Wie schätzen Sie die Marktentwicklung ein?
Rasterkraftmikroskope wurden 1986 erfunden. Das Standard-Rasterkraftmikroskop, auch AFM oder Atomic Force Microscope, ist bereits in vielen Labors im Einsatz. Die unternehmerische und technologische Herausforderung besteht deshalb in der Kombination von Standard-AFM mit neuen Anwendungen. Da war Nanosurf sehr aktiv, um führende Lösungen in neuen Bereichen zu schaffen. Im Aufwärtstrend befinden sich neue Technologie-Anwendungen wie die Kombination mit Mikro-Fluidik oder die Kombination für diagnostische Zwecke.

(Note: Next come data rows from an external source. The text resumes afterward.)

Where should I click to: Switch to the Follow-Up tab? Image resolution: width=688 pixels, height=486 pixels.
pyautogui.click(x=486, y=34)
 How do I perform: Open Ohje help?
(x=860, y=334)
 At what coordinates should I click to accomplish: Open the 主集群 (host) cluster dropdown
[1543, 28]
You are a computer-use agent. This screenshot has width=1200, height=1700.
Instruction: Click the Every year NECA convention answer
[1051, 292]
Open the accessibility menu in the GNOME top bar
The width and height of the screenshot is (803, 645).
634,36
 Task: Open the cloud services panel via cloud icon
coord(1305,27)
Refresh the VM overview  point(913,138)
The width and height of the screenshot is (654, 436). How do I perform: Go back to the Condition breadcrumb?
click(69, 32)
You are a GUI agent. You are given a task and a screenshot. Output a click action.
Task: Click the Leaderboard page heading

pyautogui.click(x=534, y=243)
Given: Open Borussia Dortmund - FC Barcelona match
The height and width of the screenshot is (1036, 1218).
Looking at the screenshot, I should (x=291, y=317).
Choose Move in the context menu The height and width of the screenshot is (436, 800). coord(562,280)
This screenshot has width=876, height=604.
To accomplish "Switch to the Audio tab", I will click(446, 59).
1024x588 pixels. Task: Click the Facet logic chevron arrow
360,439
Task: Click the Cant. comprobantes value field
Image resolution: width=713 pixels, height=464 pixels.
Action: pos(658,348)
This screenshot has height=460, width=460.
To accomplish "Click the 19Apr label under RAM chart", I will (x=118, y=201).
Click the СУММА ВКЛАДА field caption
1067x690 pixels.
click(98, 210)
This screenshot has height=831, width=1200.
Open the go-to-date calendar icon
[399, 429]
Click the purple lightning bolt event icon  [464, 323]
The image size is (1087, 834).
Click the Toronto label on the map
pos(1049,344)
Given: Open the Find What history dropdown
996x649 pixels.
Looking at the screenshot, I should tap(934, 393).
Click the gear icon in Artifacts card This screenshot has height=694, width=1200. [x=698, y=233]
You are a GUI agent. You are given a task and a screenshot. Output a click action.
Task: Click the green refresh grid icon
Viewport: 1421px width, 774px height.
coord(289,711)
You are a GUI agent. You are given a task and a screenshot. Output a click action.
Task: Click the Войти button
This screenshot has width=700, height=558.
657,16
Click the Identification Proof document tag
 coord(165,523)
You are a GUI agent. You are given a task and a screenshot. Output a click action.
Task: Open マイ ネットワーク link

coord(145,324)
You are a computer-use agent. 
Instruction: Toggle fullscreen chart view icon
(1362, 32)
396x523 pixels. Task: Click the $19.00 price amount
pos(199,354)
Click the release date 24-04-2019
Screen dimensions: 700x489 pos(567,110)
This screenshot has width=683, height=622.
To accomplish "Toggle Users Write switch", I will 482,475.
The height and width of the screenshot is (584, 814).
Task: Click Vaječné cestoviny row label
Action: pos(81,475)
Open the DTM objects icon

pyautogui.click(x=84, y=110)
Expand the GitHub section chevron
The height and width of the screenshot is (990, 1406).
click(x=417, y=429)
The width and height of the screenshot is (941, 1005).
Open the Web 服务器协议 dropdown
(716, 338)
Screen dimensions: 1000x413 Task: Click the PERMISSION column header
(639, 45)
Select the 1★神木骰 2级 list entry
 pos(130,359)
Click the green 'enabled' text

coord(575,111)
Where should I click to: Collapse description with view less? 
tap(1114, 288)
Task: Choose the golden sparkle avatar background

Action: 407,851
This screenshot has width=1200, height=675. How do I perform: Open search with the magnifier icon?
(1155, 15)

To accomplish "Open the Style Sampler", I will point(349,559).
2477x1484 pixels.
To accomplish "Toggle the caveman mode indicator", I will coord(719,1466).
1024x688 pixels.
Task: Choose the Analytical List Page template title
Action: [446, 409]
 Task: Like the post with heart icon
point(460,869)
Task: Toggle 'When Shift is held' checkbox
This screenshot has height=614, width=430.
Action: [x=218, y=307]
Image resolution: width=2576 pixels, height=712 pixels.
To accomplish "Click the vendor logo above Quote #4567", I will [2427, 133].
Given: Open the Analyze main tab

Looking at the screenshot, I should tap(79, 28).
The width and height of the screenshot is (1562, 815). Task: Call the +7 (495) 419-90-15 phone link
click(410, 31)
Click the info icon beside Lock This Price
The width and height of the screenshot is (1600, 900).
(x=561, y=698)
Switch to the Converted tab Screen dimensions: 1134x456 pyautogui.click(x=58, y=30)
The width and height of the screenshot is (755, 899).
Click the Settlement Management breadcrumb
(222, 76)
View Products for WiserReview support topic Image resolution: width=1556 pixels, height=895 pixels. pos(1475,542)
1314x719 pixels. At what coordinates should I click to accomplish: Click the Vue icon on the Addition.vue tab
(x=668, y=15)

Das stützt unsere Strategie, trotz Schweizer Hochlohnniveau auf dem Weltmarkt bestehen zu können. Wachstum ist dabei für uns zentral. Für Standardprodukte herrscht Verdrängungswettbewerb. Da werden nur jene Firmen überleben, die es verstehen, die richtigen Kombinationen anzubieten, und auch die entsprechende Unternehmensgrösse haben, um sich Produktentwicklung leisten zu können. Relative Grösse und Produkte mit Wachstumspotenzial sind deshalb entscheidend für den Erfolg.